Hart Hanson: The worst thing we ever did, they didn't stop us from doing, which was the first time we were on after AMERICAN IDOL. One of our serial killers, The Gravedigger, was taken out by a sniper, and her head exploded. It was the first time we were on after AMERICAN IDOL, so there were a bunch of kids watching. Usually, we have gross but ultimately amusing things. That wasn't funny -- it was like somebody getting their head blow off.


Stephen Nathan: We actually scaled that one back a little bit. The thing that turns our stomach a little bit is when it's a recognizable person or somebody getting killed. That's not what we do; we like them already digested.



Question: How difficult was it to make the characters miserable in the season opener without losing the show's tone? And how much fun was it?

Hart Hanson: That's such a good question -- well, we think it's a good question -- because we agonize about it. We agonize about tone walking that tight rope. It's fun for us to write a drama that's a little bit melancholy, but it's also fun to bust back out of it to our usual world of the crimedy. That's why we moved pretty quickly to get out of the melancholy place. When we're in editing, or scoring it, or even watching dailies and directing and we know the actors, it's kind of sad, those scenes where Brennan and Booth are not connecting. We're so used to seeing them connect that it's odd when they don't.


Stephen Nathan: I think it makes the show more enjoyable to see them go through real situations. We put them in a very difficult position at the end of last season, and in dealing with that they have to work through the misery before they come out the other side. I think that gives the audience something to root for. I think that's why we care about these characters so much. Life isn't always easy for them, no matter how beautiful they are. And they are beautiful.

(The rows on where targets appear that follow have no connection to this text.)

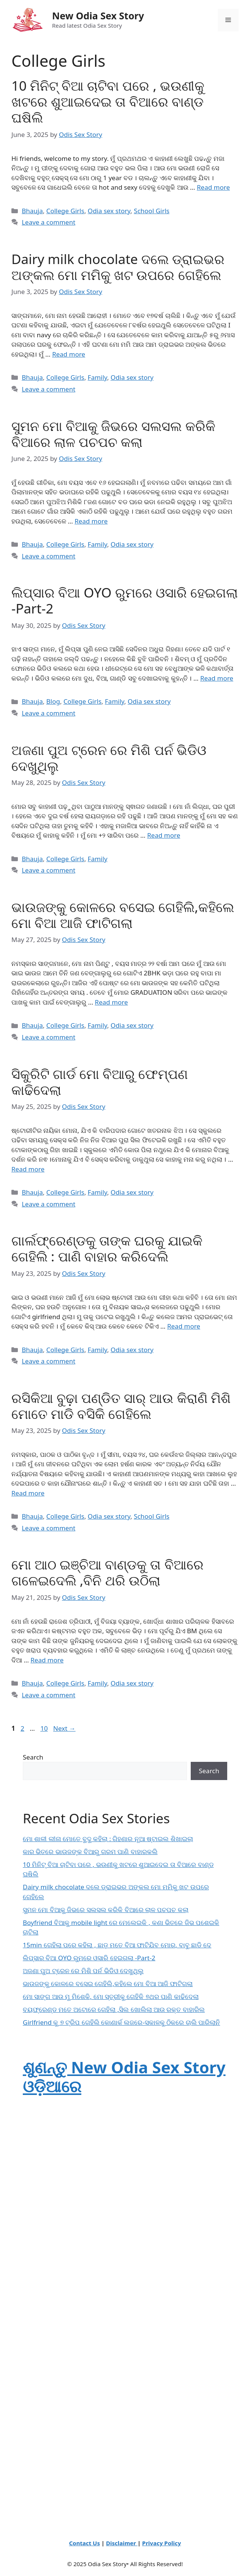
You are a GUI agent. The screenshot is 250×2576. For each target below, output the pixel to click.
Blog (53, 701)
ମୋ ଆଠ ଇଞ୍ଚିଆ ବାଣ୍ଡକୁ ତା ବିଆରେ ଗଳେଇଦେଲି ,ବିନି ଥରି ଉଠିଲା (107, 1572)
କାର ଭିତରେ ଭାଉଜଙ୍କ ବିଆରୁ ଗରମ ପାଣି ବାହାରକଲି (90, 1851)
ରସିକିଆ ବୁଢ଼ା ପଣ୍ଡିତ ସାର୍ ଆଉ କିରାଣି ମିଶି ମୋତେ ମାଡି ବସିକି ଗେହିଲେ (121, 1406)
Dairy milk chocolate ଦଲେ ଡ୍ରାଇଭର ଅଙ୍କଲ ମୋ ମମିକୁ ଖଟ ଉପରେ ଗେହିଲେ (118, 267)
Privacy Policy (161, 2543)
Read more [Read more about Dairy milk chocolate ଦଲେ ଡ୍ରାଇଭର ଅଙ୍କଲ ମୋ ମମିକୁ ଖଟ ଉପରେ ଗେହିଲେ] (68, 354)
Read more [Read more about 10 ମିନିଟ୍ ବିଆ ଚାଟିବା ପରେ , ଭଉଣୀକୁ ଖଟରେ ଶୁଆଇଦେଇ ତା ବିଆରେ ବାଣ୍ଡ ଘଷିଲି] (213, 187)
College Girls (65, 210)
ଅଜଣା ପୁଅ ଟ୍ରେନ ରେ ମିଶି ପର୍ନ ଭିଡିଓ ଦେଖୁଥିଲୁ (108, 758)
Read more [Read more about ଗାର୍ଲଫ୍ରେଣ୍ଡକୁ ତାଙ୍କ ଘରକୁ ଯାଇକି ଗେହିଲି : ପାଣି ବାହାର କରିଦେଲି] (183, 1326)
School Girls (151, 210)
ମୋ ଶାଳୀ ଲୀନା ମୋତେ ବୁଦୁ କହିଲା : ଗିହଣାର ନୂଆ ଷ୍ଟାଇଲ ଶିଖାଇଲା (108, 1838)
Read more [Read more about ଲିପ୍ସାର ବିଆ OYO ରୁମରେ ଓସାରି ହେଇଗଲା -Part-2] (216, 678)
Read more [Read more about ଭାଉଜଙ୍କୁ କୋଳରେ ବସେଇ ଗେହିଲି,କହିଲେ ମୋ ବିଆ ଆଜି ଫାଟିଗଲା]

Question: How do you manage to balance the longer serial-killer storylines with the weekly murders?

Hart Hanson: It's a nightmare, because at our essence we are an episodic show. We're a network, 22-episodes-a-year, episodic show where we solve crime each week. When we go to more serialized stuff, it's always more difficult. You're juggling that. If it's working for you, then we're incredibly delighted. All I can tell you is that it's a lot of discussion and a lot of input, not only from the writers on the show, but from the network and studio, as to how to balance all these things.


Stephen Nathan: It's much easier on one hand to do a serialized show, because you're just continuing with one story for the characters. To do a case that has to resolve every week is very labor intensive. Fortunately, we have a great writers' room led by Jonathan Collier, and they come up with astounding stories. But after almost 200 episodes, it's very difficult to continue to give the audience murders that are worth [their time].

Hart Hanson: ...or that they haven't seen before, and clues that they haven't seen too many times...


Stephen Nathan: It's what is ultimately very, very satisfying to us. Also, we're on for so long now -- now we're in Season 9 -- so at that point, you are allowed to add a serialized element to the show. We can have character arcs and things that do sustain us and give a through-line to the series so it's not just a case of the week.